Stored records

^^^^

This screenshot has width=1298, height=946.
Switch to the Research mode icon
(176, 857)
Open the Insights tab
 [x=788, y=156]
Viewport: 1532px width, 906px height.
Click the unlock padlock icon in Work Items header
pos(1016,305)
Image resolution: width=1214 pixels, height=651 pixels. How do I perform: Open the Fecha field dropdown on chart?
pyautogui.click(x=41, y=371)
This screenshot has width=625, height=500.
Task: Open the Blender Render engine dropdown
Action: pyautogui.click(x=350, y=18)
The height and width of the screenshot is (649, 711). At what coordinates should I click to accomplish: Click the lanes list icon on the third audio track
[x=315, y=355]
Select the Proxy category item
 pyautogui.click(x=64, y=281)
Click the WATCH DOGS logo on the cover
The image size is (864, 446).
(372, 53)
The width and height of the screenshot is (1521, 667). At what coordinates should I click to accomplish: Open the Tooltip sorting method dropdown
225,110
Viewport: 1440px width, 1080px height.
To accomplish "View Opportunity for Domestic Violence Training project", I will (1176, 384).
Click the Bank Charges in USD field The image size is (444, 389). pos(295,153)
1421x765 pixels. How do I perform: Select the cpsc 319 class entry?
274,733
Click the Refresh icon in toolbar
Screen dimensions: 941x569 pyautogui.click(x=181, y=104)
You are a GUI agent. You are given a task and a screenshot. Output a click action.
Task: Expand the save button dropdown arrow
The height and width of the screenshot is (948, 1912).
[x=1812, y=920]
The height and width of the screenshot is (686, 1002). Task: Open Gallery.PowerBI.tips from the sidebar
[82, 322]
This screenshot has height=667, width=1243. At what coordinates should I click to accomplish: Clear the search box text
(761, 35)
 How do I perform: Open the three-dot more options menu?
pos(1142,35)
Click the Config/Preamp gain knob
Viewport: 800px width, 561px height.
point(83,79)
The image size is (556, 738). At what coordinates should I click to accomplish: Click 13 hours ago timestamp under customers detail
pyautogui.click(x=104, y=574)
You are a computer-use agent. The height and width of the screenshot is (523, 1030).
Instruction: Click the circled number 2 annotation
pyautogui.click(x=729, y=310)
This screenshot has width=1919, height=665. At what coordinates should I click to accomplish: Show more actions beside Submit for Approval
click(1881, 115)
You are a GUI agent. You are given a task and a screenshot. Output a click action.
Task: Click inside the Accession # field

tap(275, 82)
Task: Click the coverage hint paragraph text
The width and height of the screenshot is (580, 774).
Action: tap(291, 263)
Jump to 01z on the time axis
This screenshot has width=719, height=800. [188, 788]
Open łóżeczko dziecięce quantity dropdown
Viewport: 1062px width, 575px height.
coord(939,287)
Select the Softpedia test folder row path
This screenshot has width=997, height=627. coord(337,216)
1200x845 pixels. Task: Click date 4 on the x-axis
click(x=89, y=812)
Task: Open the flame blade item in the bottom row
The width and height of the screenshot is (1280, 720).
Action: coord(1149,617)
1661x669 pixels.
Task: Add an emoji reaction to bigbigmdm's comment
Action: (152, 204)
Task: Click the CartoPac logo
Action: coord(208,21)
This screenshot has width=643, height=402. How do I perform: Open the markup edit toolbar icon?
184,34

^^^^

◆ WHAT IS EXPECTED ◆
An identical copy of the entries above is the expected result.

◆ REPLY TO THE EXERCISE ◆
This screenshot has width=1298, height=946.
Switch to the Research mode icon
(176, 857)
Open the Insights tab
 [x=788, y=156]
Viewport: 1532px width, 906px height.
Click the unlock padlock icon in Work Items header
pos(1016,305)
Image resolution: width=1214 pixels, height=651 pixels. How do I perform: Open the Fecha field dropdown on chart?
pyautogui.click(x=41, y=371)
This screenshot has width=625, height=500.
Task: Open the Blender Render engine dropdown
Action: pyautogui.click(x=350, y=18)
The height and width of the screenshot is (649, 711). At what coordinates should I click to accomplish: Click the lanes list icon on the third audio track
[x=315, y=355]
Select the Proxy category item
 pyautogui.click(x=64, y=281)
Click the WATCH DOGS logo on the cover
The image size is (864, 446).
(372, 53)
The width and height of the screenshot is (1521, 667). At what coordinates should I click to accomplish: Open the Tooltip sorting method dropdown
225,110
Viewport: 1440px width, 1080px height.
To accomplish "View Opportunity for Domestic Violence Training project", I will (1176, 384).
Click the Bank Charges in USD field The image size is (444, 389). pos(295,153)
1421x765 pixels. How do I perform: Select the cpsc 319 class entry?
274,733
Click the Refresh icon in toolbar
Screen dimensions: 941x569 pyautogui.click(x=181, y=104)
You are a GUI agent. You are given a task and a screenshot. Output a click action.
Task: Expand the save button dropdown arrow
The height and width of the screenshot is (948, 1912).
[x=1812, y=920]
The height and width of the screenshot is (686, 1002). Task: Open Gallery.PowerBI.tips from the sidebar
[82, 322]
This screenshot has height=667, width=1243. At what coordinates should I click to accomplish: Clear the search box text
(761, 35)
 How do I perform: Open the three-dot more options menu?
pos(1142,35)
Click the Config/Preamp gain knob
Viewport: 800px width, 561px height.
point(83,79)
The image size is (556, 738). At what coordinates should I click to accomplish: Click 13 hours ago timestamp under customers detail
pyautogui.click(x=104, y=574)
You are a computer-use agent. The height and width of the screenshot is (523, 1030).
Instruction: Click the circled number 2 annotation
pyautogui.click(x=729, y=310)
This screenshot has width=1919, height=665. At what coordinates should I click to accomplish: Show more actions beside Submit for Approval
click(1881, 115)
You are a GUI agent. You are given a task and a screenshot. Output a click action.
Task: Click inside the Accession # field

tap(275, 82)
Task: Click the coverage hint paragraph text
The width and height of the screenshot is (580, 774).
Action: tap(291, 263)
Jump to 01z on the time axis
This screenshot has width=719, height=800. [188, 788]
Open łóżeczko dziecięce quantity dropdown
Viewport: 1062px width, 575px height.
coord(939,287)
Select the Softpedia test folder row path
This screenshot has width=997, height=627. coord(337,216)
1200x845 pixels. Task: Click date 4 on the x-axis
click(x=89, y=812)
Task: Open the flame blade item in the bottom row
The width and height of the screenshot is (1280, 720).
Action: coord(1149,617)
1661x669 pixels.
Task: Add an emoji reaction to bigbigmdm's comment
Action: (152, 204)
Task: Click the CartoPac logo
Action: coord(208,21)
This screenshot has width=643, height=402. How do I perform: Open the markup edit toolbar icon?
184,34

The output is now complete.